I want to live like this… and happy singing Pavarotti

“I want to live like this… and happy singing! Pavarotti the true story”

The Tg1 special on December 25 at 11:45 p.m. by Leonardo Metalli is an exclusive document. Filmed between Italy and the United States, it tells the true story of the king of tenors, Luciano Pavarotti. Elementary school teacher with a passion for singing, inherited from his father Fernando Panettiere in Modena since 1940 and amateur tenor of the Corale Rossini.
It all started in the bakery where Luciano helped his father, his mother Adele worked in the tobacco factory and his sister Gabriella wanted to be a sports teacher. From the testimonies of his family members to the video footage recovered with past/present storytelling, the documentary shows everything as if time had never passed. The Oratory, Trump’s closest friends, football and tennis; the passion for horses. The unknown side of Big Luciano, from his travels to cuisine, from restaurants to favorite dishes. The secret stories with the two families. Four daughters, two wives Adua and Nicoletta; ten secretaries, women often protagonists of his decisions.
His second life in the United States, more than thirty years in New York since his legendary debut in 1972 at the Metropolitan Opera House, where he is still considered a legend. An award given by the Italian American Association in Washington DC, the NIAF National Italian American Foundation, in memory of the artist is on display in the house-museum in Modena, where the tenor lived until his last days. Today the tenor’s house is visited by thousands of foreigners and Italians. A place that houses the memorabilia that tell its story and that this documentary previews.

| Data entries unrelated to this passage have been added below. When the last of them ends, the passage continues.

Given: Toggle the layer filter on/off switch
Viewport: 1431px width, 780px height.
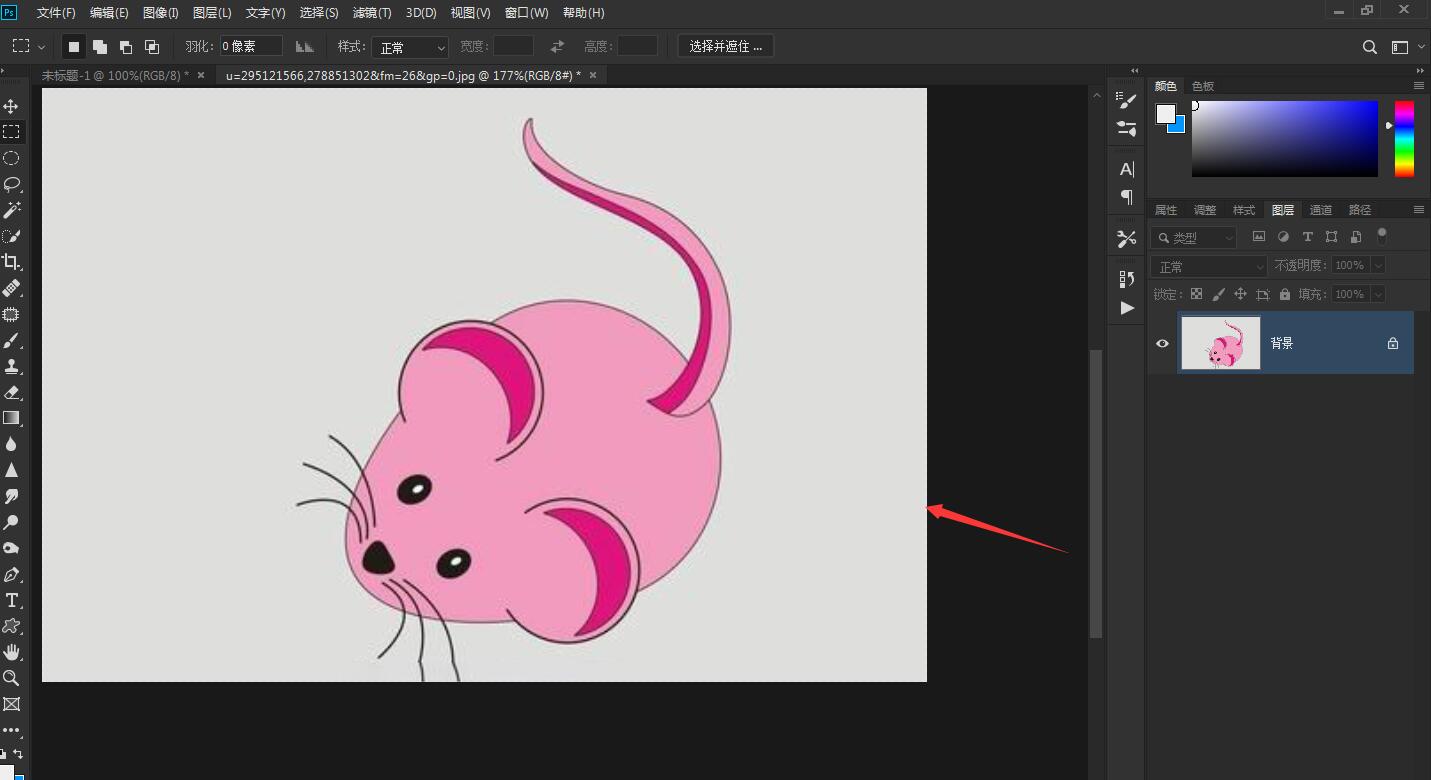Looking at the screenshot, I should (1382, 236).
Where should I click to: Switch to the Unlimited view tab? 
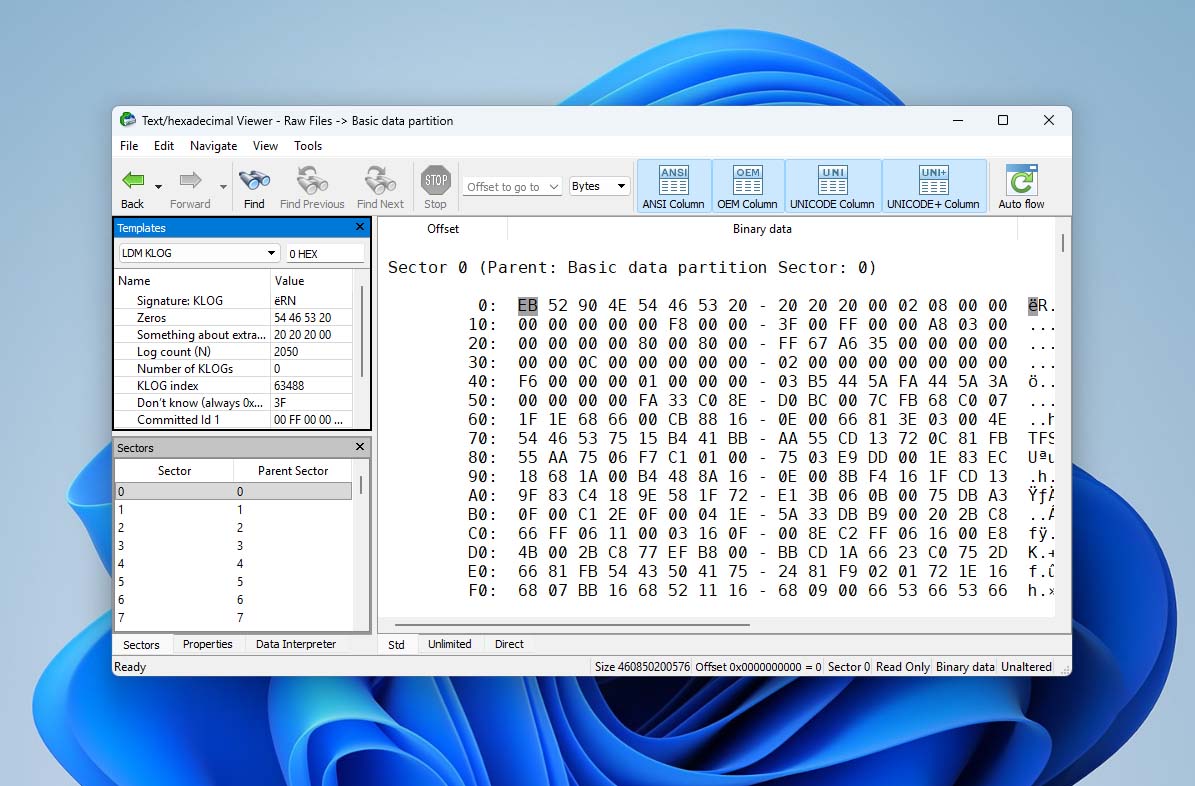point(450,644)
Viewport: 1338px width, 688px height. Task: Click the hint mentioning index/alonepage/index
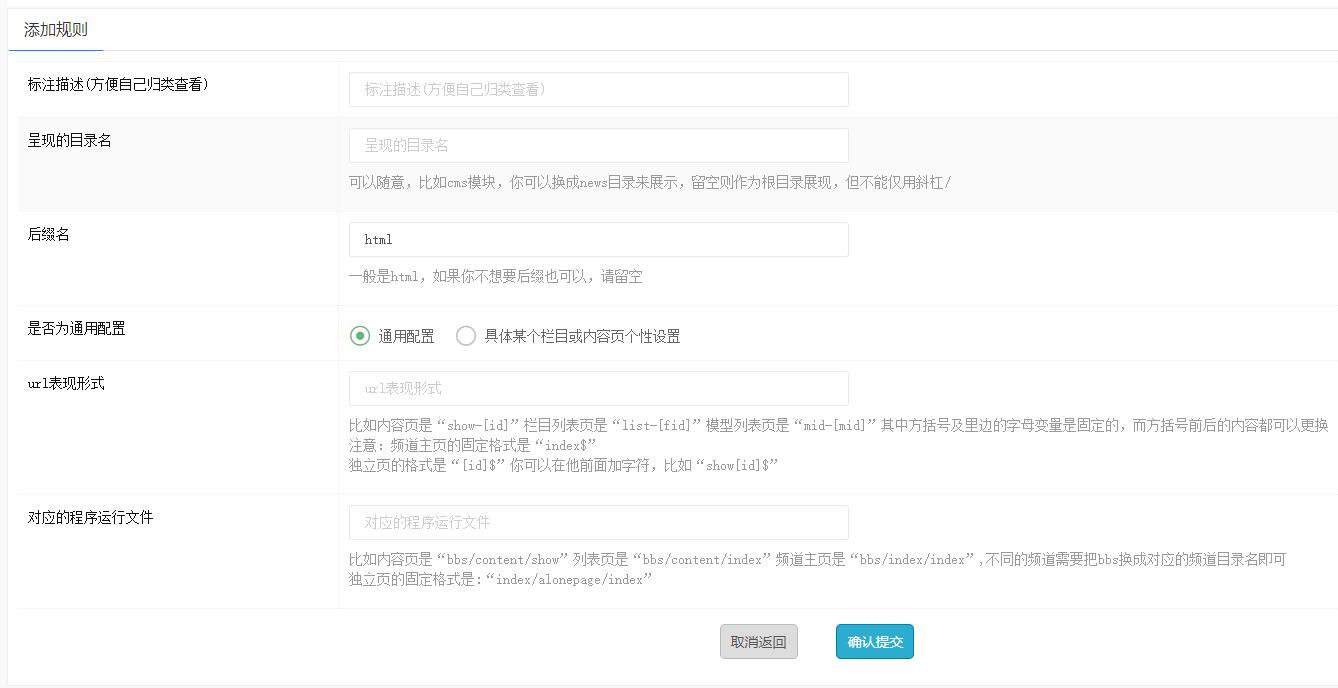coord(500,579)
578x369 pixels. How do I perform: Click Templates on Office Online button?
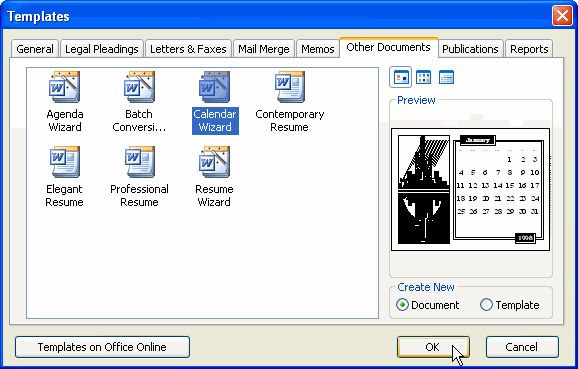point(102,347)
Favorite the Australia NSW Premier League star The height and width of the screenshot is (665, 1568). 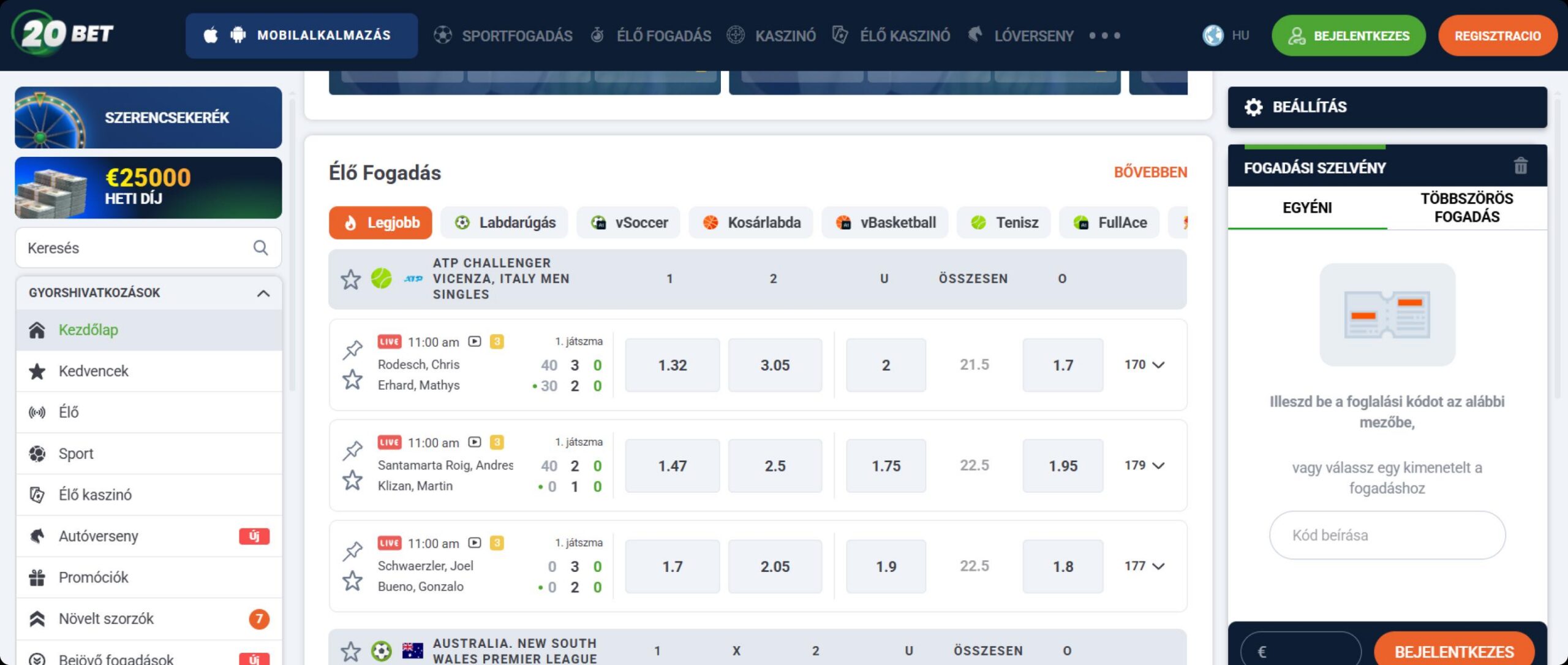click(350, 650)
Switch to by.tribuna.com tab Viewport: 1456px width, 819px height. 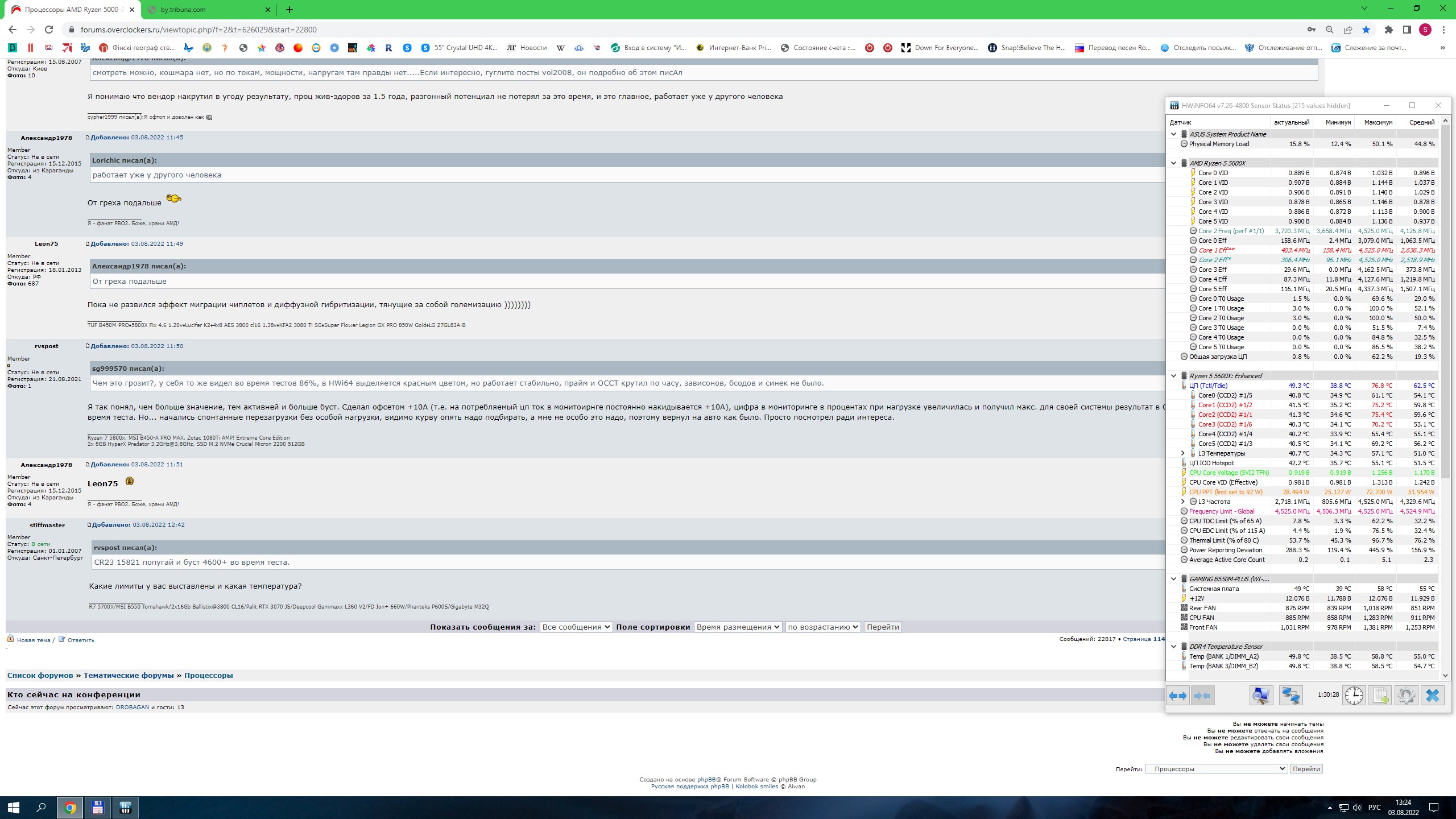208,10
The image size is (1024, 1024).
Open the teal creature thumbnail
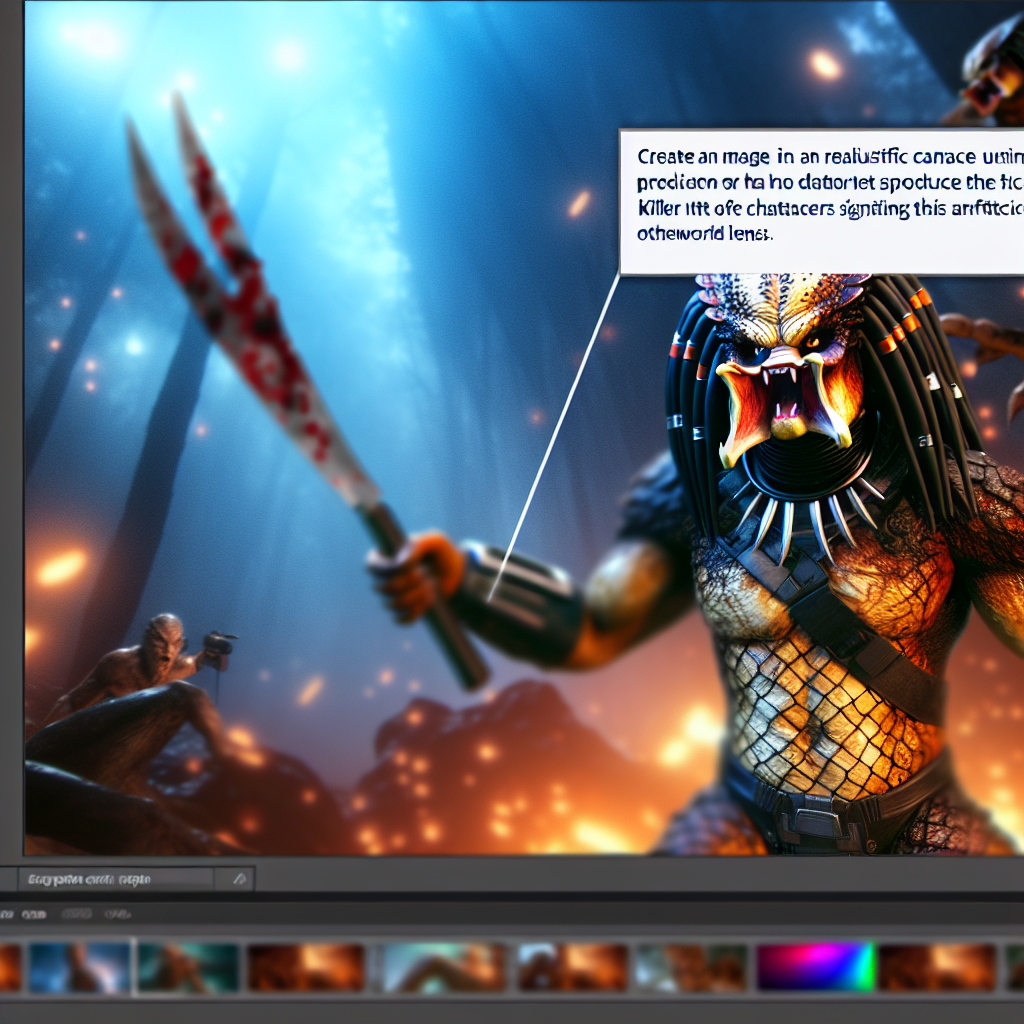[188, 967]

And then his interpretations from the least known to those that have made him famous in every corner of the planet. A film with unpublished documents such as the first musical encounters with the three tenors Pavarotti, Domingo and Carreras, directed by Zubin Metha, which would become an unprecedented worldwide success. His sympathy, constant jokes and favorite artists from Bono Vox to Sting and Tony Renis, the latter author of the duet with Celine Dion. And again Zucchero, who convinced him to hear Bocelli for the first time, and wrote Miserere. Pavarotti’s pop breakthrough was the birth of “Pavarotti and Friends”. Then the meeting with the tenor Vittorio Grigolo, who sang with Pavarotti as a child. Finally the voice of Stefano Accorsi talking about his Modena.
The documentary will be translated for the English channel Rai and for the international audience that followed Big Luciano.